* PROBLEM DESCRIPTION
Extend the forum discussion about rating teachers by test-score metrics, picking up right after its final sentence.

This comes back to what I was saying before about making teachers at-will employees. No one's suggesting laying off on the basis of this 'more sophisticated' metric. They're suggesting using this metric to keep teachers in the category that may be fired whimsically rather than for cause.

Posted by: LizardBreath | Link to this comment | 03-10-11 1:35 PM

138

131: what the model did tell you is that it is extremely confident that she's not one of the best teachers in [ whatever set they're calculating across ], according to the standards they've set. I still don't understand how that isn't useful information.

Posted by: Sifu Tweety | Link to this comment | 03-10-11 1:35 PM

139

The problem seems to be that the difference between the 7th percentile and the 75th percentile is miniscule. This probably is probably because a) the test has only four outcomes of scores, and b) there really isn't that much variation among effectiveness of the teachers.

* PROVIDED DATA
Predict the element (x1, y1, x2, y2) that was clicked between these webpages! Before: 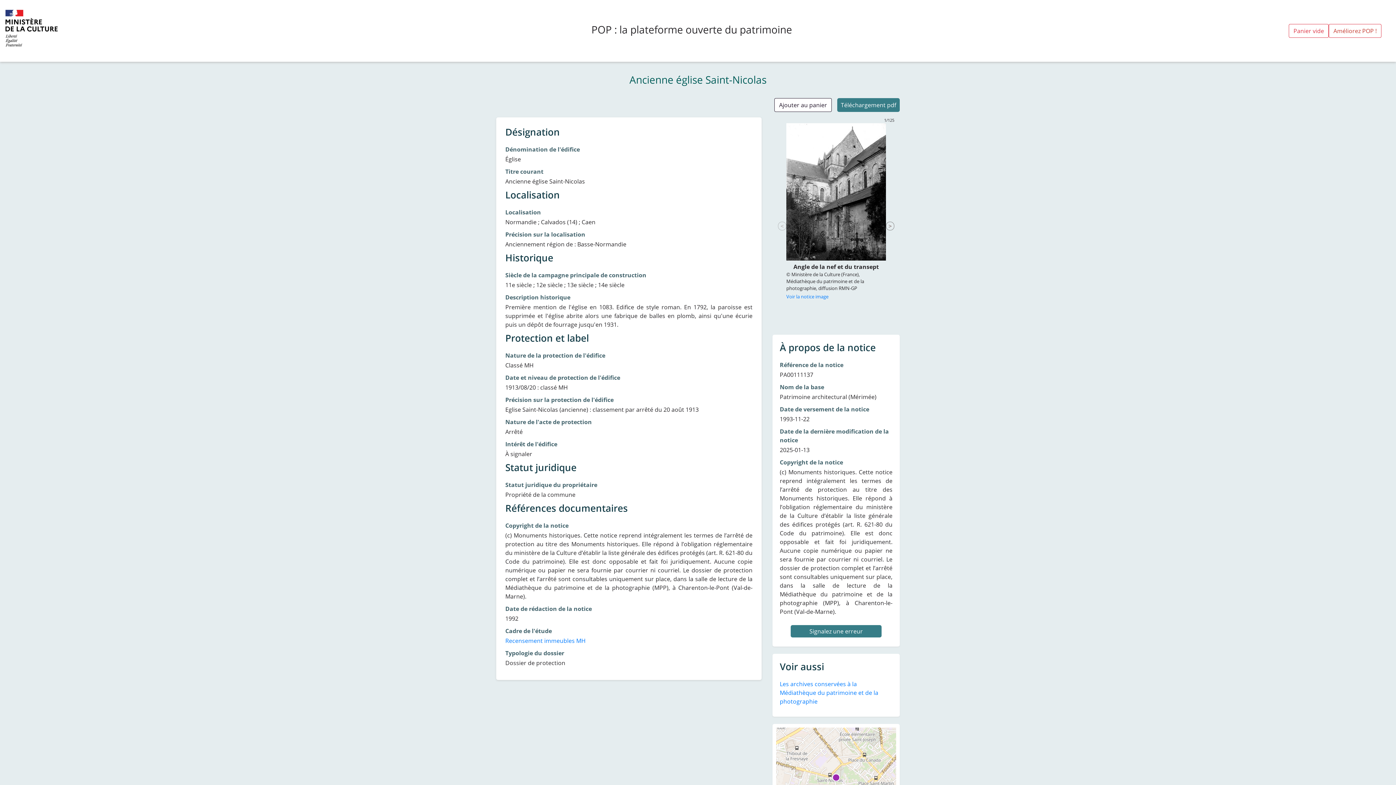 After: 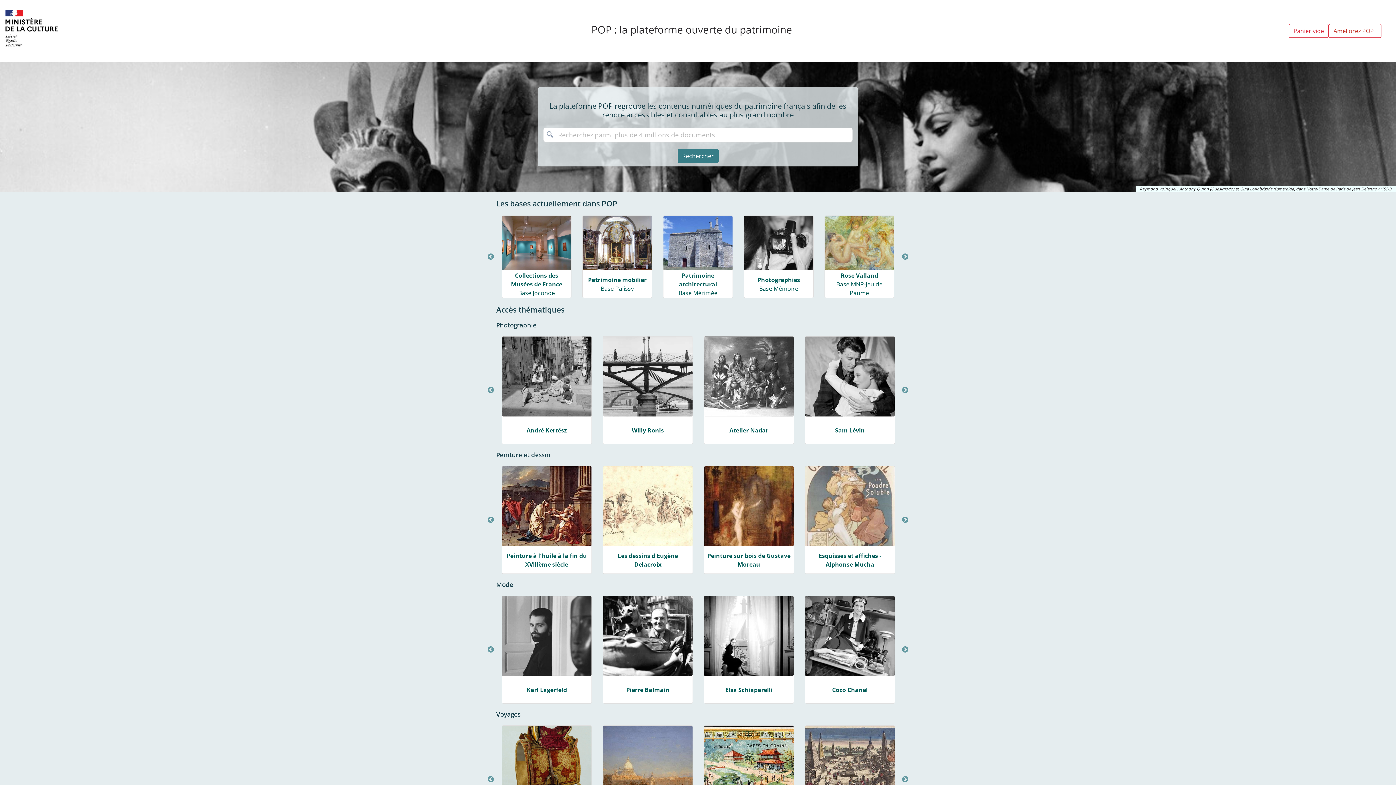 Action: bbox: (5, 1, 94, 60)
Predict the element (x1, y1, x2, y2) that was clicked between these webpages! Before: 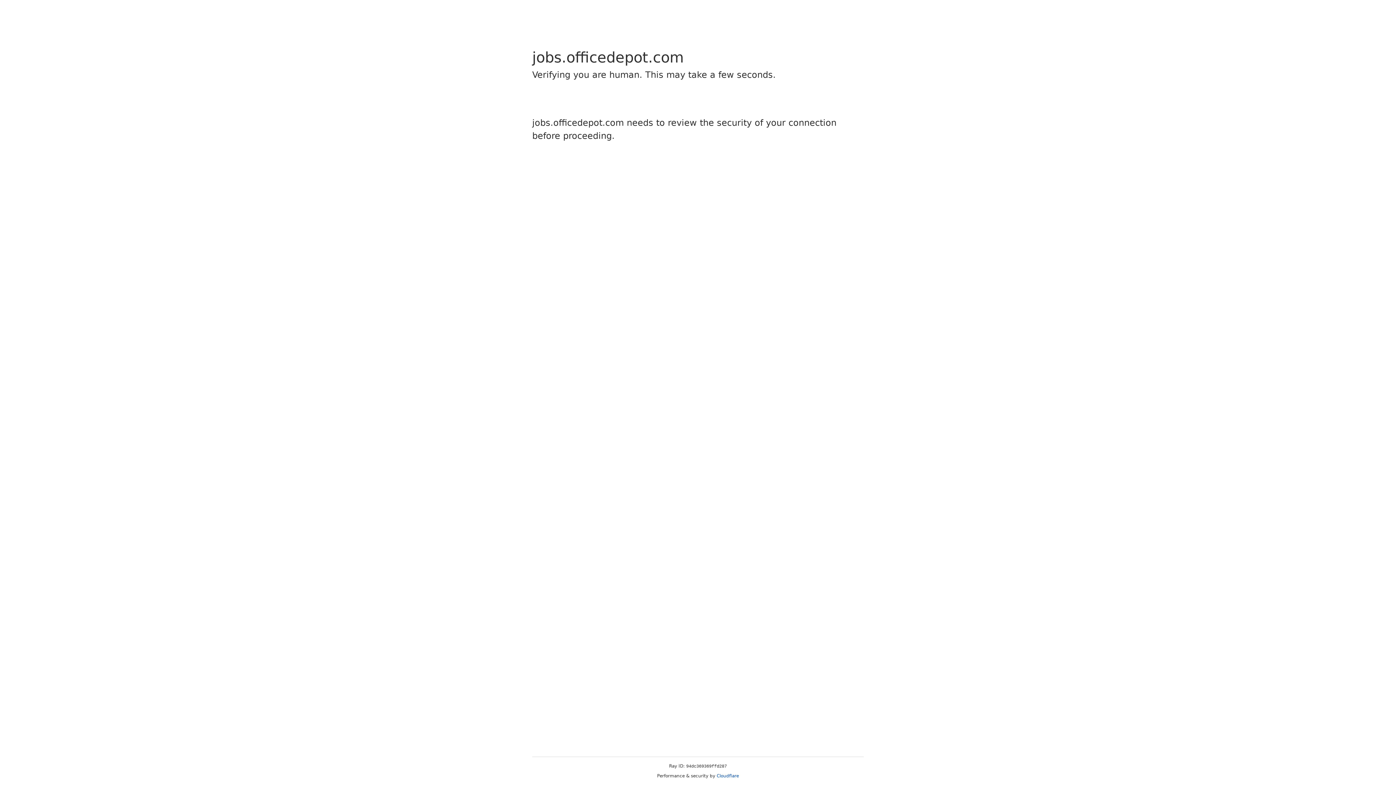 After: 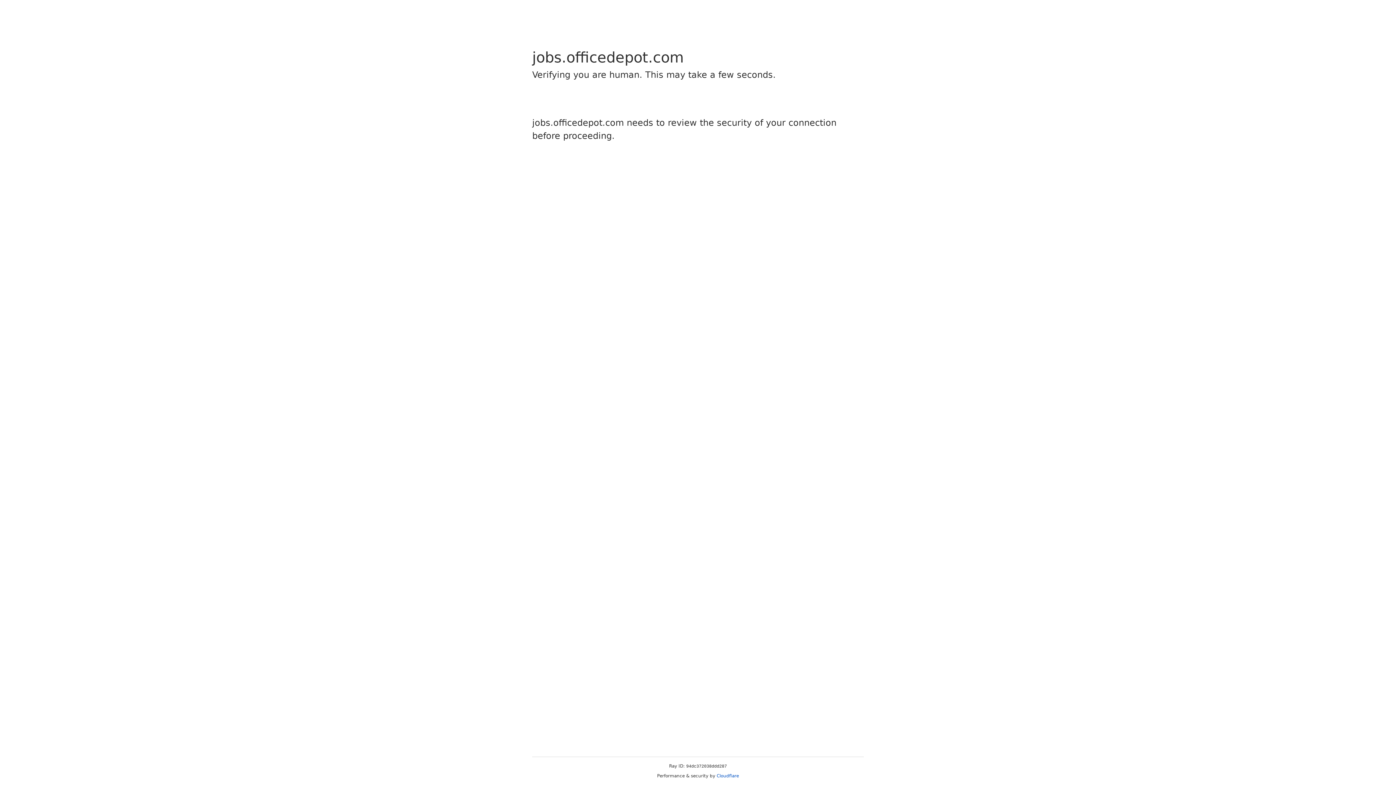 Action: bbox: (716, 773, 739, 778) label: Cloudflare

* ANSWER TO THE TASK
This means that percentile is probably the wrong way to draw the cut-off for terrible teachers. That doesn't mean that there aren't teachers whose students underperform year after year, and that that shows up on standardized tests, and can be used to ground that the teacher needs extra supervision and training.

Posted by: heebie-geebie | Link to this comment | 03-10-11 1:36 PM

140

130: If the goal is set on the basis of a bunch of baroque variables out of her control, which Gelman says nothing about, then whether she meets it is likewise based on those variables.

Posted by: LizardBreath | Link to this comment | 03-10-11 1:36 PM

141

136: well, sort of, but what Gelman's quick calculations indicate is that the coefficients of all those other elements are likely to be, on average, very small. And I don't think the size of the error bars comes from problems modeling those (again, likely very small) coefficients. They probably come from variability in doing predictive modeling of small, highly variable populations based on not very much data.

Posted by: Sifu Tweety | Link to this comment | 03-10-11 1:38 PM

142

Aaand I really should go work.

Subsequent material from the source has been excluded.